The Independent on Sunday - 19 March 2000

- Visual Arts -
The Biennial of the Moving Image

VideoPositive - Liverpool

At the heart of Liverpool's biennial festival of video and electronic arts are just nine works, seven of which are on show at the Bluecoat and the Tate. Steve Bode, the show's curator, notes in the catalogue that almost all the work favours an 'intimacy and economy of execution..... of a central compelling idea'.

At the Bluecoat, two of the works are the community projects. Various women got together with Sonia Boyce to unearth the history of black British singers. On paper this reads like a celebration so how come the end result in the gallery is so dismal? It's boring visually and sounds as if the sampled material has been digitised to death. The second group project is an on-line environment installation, the idea being to get the residents of a Liverpool tower block involved with a community web site called 'Superchannel'. Of course, a project like this can be art, but it can also be patronising to both its subjects and visitors to the gallery, a thought that came to mind as the computer screen I was accessing showed a highly pixilated tea party in a tower-block flat.

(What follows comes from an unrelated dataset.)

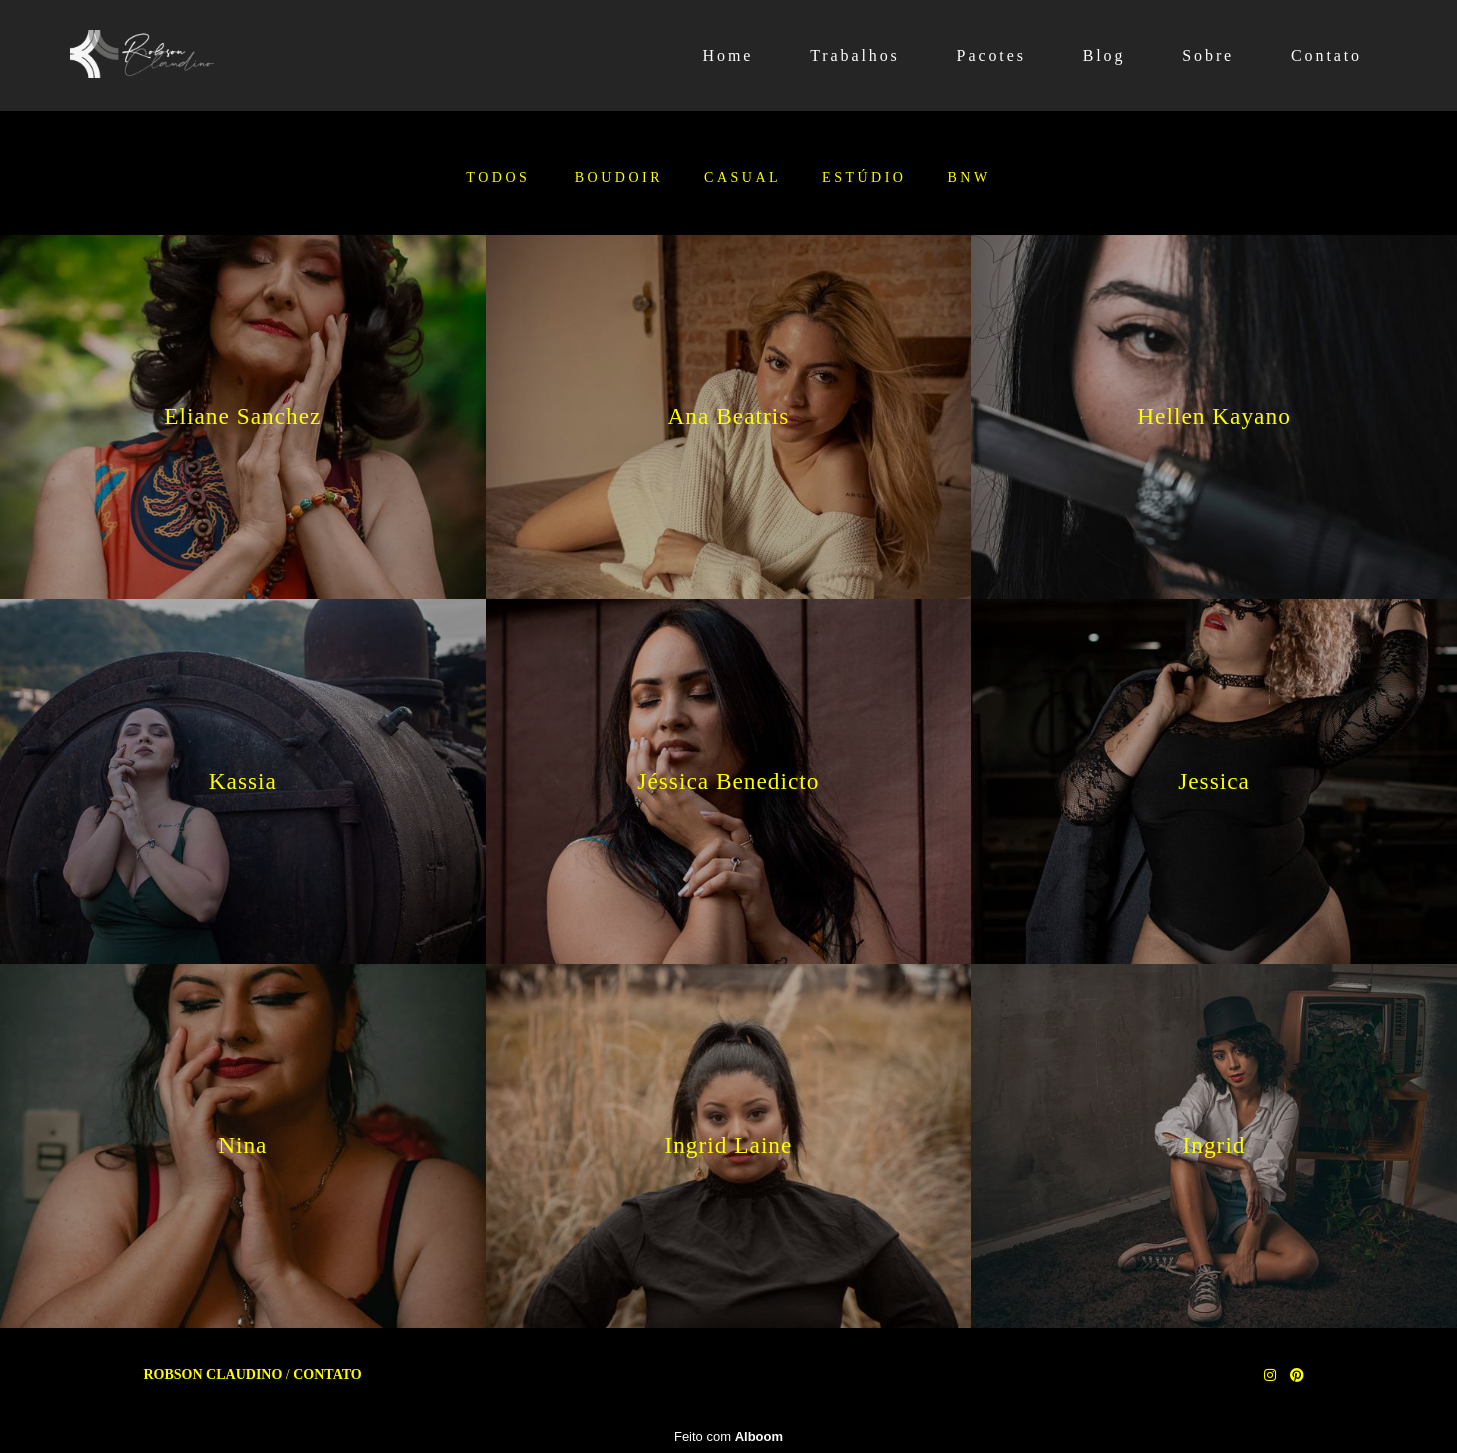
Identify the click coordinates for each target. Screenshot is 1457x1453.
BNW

The other two works at the Bluecoat are sound-dominated. Ugo Rondinone's piece consists of two artificial trees separated by an internal wall and hung with mini-speakers from which the voices of two men emanate: ' I've got a broken heart man' comes from one tree; " Bullshit" from the other. The acoustics are good, and the piped music that fills the space adds to the melancholy atmosphere. A Beckett stage set is evoked: but the schmaltzy male exchange isn't quite that. The second sound ' piece' is a set of four web-based audio works which have been sub-curated by Micz Flor. There were technical problems with two of the works during my visit which Flor was going to put right from his computer in Berlin. In the meantime the two facilitators in the gallery struggled gamely to explain what was available to visitors and what wasn't, what people could and couldn't do with the resources. With patience and tolerance you could learn a lot about the sound possibilities of the internet from this work, but it's miles away from the 'simplicity, immediacy, arid clarity' that Steve Bode wanted for the show as a whole - the space was like a nursery class.

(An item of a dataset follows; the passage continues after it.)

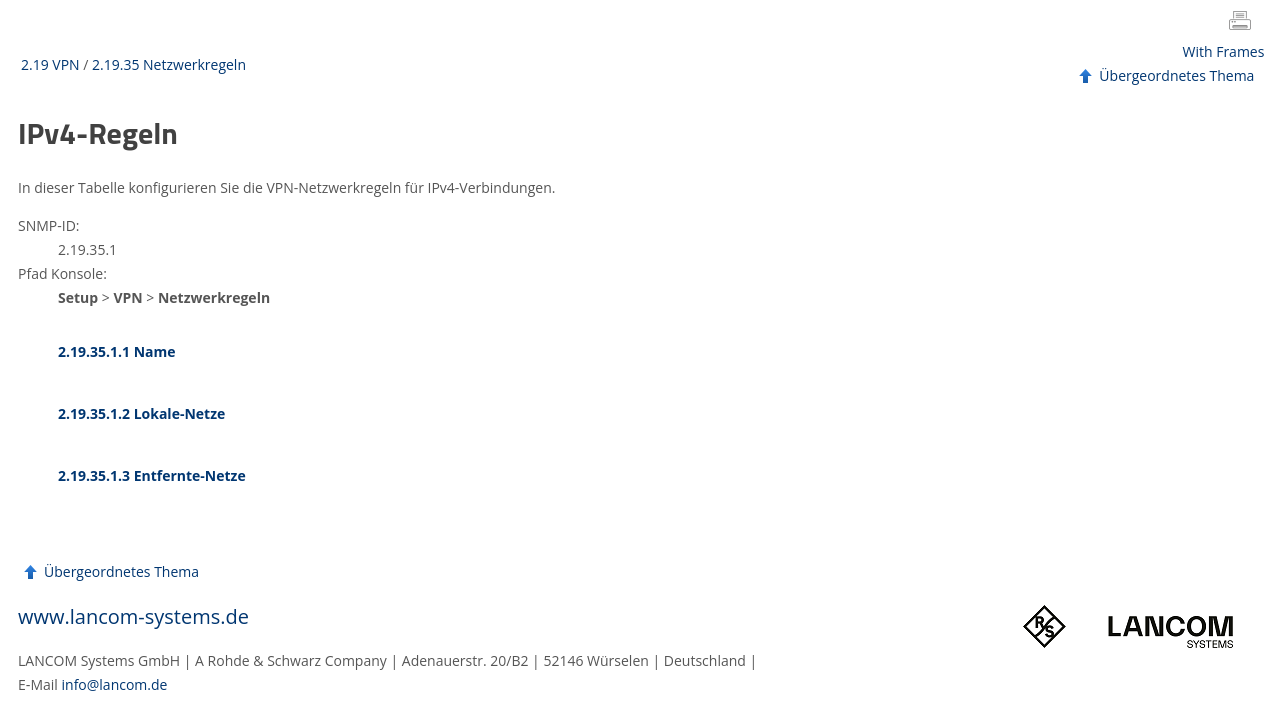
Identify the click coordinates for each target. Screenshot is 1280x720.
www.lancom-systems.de (133, 616)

There is much greater visual component to the three works at the Tate which are all video projections from DVD: there's also much greater harmony within each work and between the three. Monica Oechsler's video of a poker game is the most complicated and spectacular, though it's the other works that have an emotional impact. Dryden Goodwin's installation WAIT has a row of five small suspended screens on each of which a person is staring intently at something waiting for an event to take place. Anticipation, realisation and aftermath, all in slow motion. Not much is happening, you think, but when the face of a young woman waiting for a loved one at an airport suddenly radiates joy, it's more than enough.

Also moving is A K Dolven's LOOKING BACK, in which projections show the same view of a Norwegian landscape dominated by an extinct volcano. In slow motion, glancing behind them, single life-sized elderly women walk backwards in front of the mountain. The passions of their lives recollected in tranquillity? As I watched the mobile phone of a young woman sitting nearby suddenly started playing a silly tune, and - in embarrassment - she instantly left the old ladies for dead.

This show is curiously unbalanced in terms of quality between its two main venues, only occasionally succeeding in its laudable aim of using new media to express strong ideas succinctly.